一个新的稳健ARCH检验和YJ-GARCH模型

李海奇 Sung Y. Park   

  • 出版日期:2011-07-15 发布日期:2011-07-04

A New Robust ARCH Test and YJ-GARCH Model

Haiqi Li and Sung Y. Park   

  • Online:2011-07-15 Published:2011-07-04

摘要: 众所周知,Engle (1982) 的ARCH检验对于条件均值模型误设并不稳健,特别地,当条件均值是非线性过程而我们仅对之建立线性模型时,它过度地拒绝真实的原假设,导致出现严重的水平扭曲 (size distortion)。因此,本文在文献当中首次利用Yeo-Johnson变换方法来转换均值模型的因变量以排除ARCH 过程中均值部分的非线性,进而提出一个新的稳健ARCH检验以及一个新的GARCH模型——Yeo-Johnson (YJ) GARCH模型。蒙特卡罗模拟结果表明,稳健的ARCH检验在水平 (size) 和势 (power) 方面的表现要显著优于Engle (1982) 的ARCH检验。对上证综指收益率的实证研究结果表明,YJ-GARCH模型的拟合效果要显著优于线性GARCH模型。

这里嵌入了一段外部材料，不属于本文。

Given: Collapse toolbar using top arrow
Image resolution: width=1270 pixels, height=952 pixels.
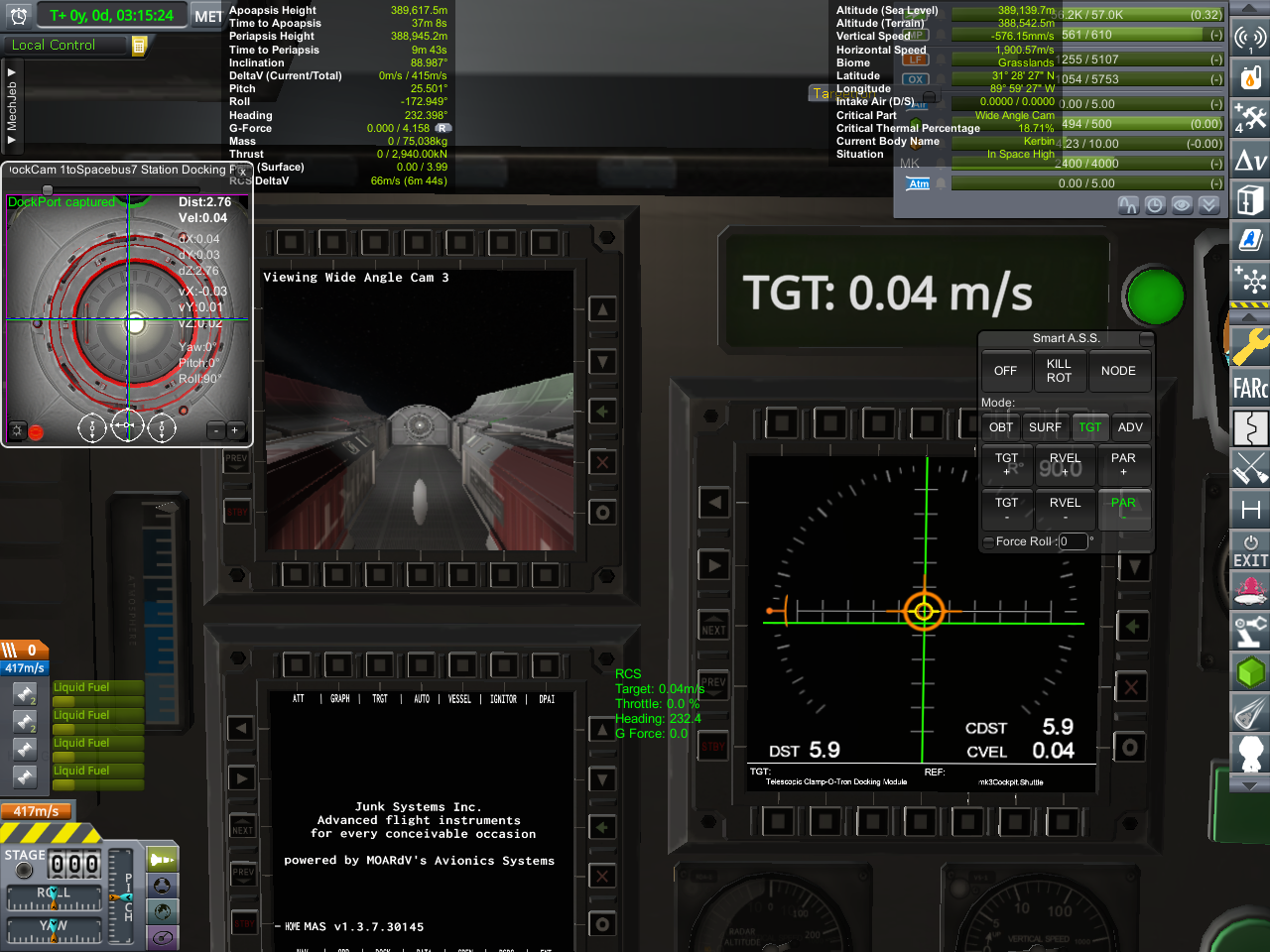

Abstract: It is quite well known that Engle (1982)’s ARCH test is not robust to misspecification of the conditional mean model. Especially, when the conditional mean is nonlinear process and we model it by a linear model, it rejects the true null hypothesis too often and thus causes the serious size distortion. This paper proposes a new robust ARCH test using the Yeo-Johnson transformation in which the dependent variable is transformed to deal with nonlinearity. This alternative model specification yields a new GARCH model, i.e. Yeo-Johnson (YJ) GARCH by product. The Monte Carlo simulation results show that the robust ARCH test is significantly superior to Engle (1982)’s ARCH test in terms of the size and power. Empirical application to the returns of Shanghai Composite Index illustrates that the goodness-of-fit for YJ-GARCH model is clearly better than the linear GARCH model.